Immunization, also called vaccination, is one of the most highly debated topics in pet health care. Vaccines can protect your dog from contracting a variety of illnesses, some of which can be fatal. They are often administered by your veterinarian during a routine wellness visit.
The controversy over pet vaccines seems to mirror the debate over of vaccines in human medicine. But the truth is that vaccines are an important part of your dog’s overall health.
What is a concerned dog owner to do?
To Vaccinate or Not to Vaccinate
Should you get your dog vaccinated; or not? Part of the problem here is the question itself. Rather than choosing between giving vaccines and skipping vaccines, it is wiser to think about the way your dog is vaccinated. Skipping vaccines altogether is not a wise choice. Vaccines truly do protect against disease. Unvaccinated pets are at a much greater risk for contracting deadly diseases and spreading them around. In a nutshell, not vaccinating your dog at all is generally bad for your dog and for the canine world.

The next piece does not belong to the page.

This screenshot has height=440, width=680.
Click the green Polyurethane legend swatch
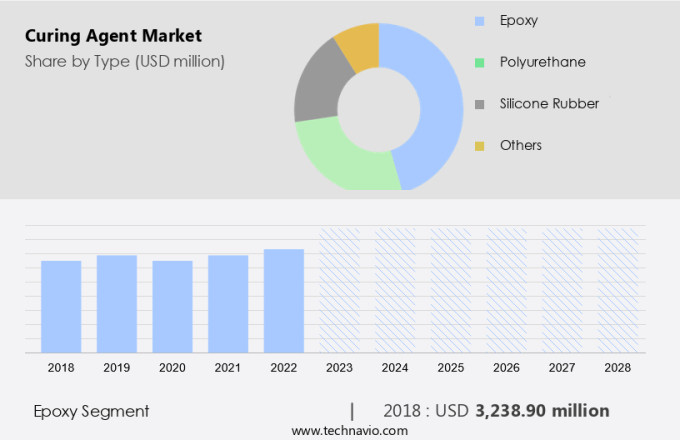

How to Vaccinate Your Dog Properly
Vaccines prevent illness by enabling the immune system to create defenses against diseases. A vaccine has disease antigens that mildly stimulate the immune system without infecting the dog.
The immune system then creates antibodies to fight off the real disease if your dog is ever exposed to it.
Not many years ago, the standard practice was to vaccinate young puppies multiple times, then move adults to an annual vaccination schedule.
These guidelines state that core vaccines may be given to adult dogs in intervals of three years or more rather than annually. Of course, puppy vaccines should still be performed about every three weeks between the ages of approximately six and 16 weeks. Many vets have adjusted their protocols to follow AAHA’s three-year schedule for adult dogs. Certain non-core vaccines are still recommended annually for adult dogs.
Furthermore, many vets are now customizing non-core vaccine protocols to fit a dog’s lifestyle. First, the vet asks the owner about the dog’s environment in order to determine the dog’s risk of exposure. Then, a vaccination protocol is designed to protect the dog while minimizing risk.
Core Vaccines for Dogs
The following canine vaccines are recommended for all dogs in Pakistan:
- Canine Distemper, an often fatal virus that starts in the respiratory system; highly contagious to unvaccinated dogs
- Canine Parvovirus, a highly contagious, life-threatening virus that causes severe gastrointestinal effects
- Canine Type 2 Adenovirus, a virus related to hepatitis (not contagious to humans); may cause kennel cough
- Rabies, a zoonotic disease that is always fatal in dogs; this disease is zoonotic
Non-Core Vaccines for Dogs
The following vaccines may be recommended by your veterinarian based on your region and your dog’s environment (risk of exposure):
- Bordetella, a bacterium known to cause kennel cough
- Canine Influenza, a type of canine flu that emerged around 2005
- Canine Parainfluenza, a respiratory virus that is also known to cause kennel cough
- Leptospirosis, a serious infectious disease caused by a bacterium sometimes found in the urine of wildlife and rodents in warm, moist climates.
Vaccination Schedule for Puppies:
We are sharing the most commonly used vaccination schedule. Our veterinarians have found that this is the most effective scheduling for vaccination and all veterinarians are agreed to follow this schedule in Pakistan.
Dog should be dewormed before starting vaccination program. Age of the dog should be well considered for vaccination. Minimum age for vaccination is 8-10 weeks (2 Months).
First of all vaccination should be done against canine parvovirus at the age of 6 weeks, as Canine Parvo is a major threat for young pups.
The second shot of Canine Parvovirus Vaccine, Primodog, is given after 3 weeks of 1st shot.
Following 2 shots of primodog, again 3 weeks later 2 shots of hexadog/biocan/eurican will be given similarly with an interval of 3 weeks. Finally, Annual booster of hexadog/biocan/eurican is given.
Now, your puppy is completely vaccinated against major diseases. You and your pet are now safe.
Vaccination Schedule for Adult Dogs:
If your dog’s age is more than 3-4 months than simply after deworming protocol 3 shots of Hexadog/biocan/eurican Vaccine are given with an interval of 3 weeks. Then annual booster dose is given every year.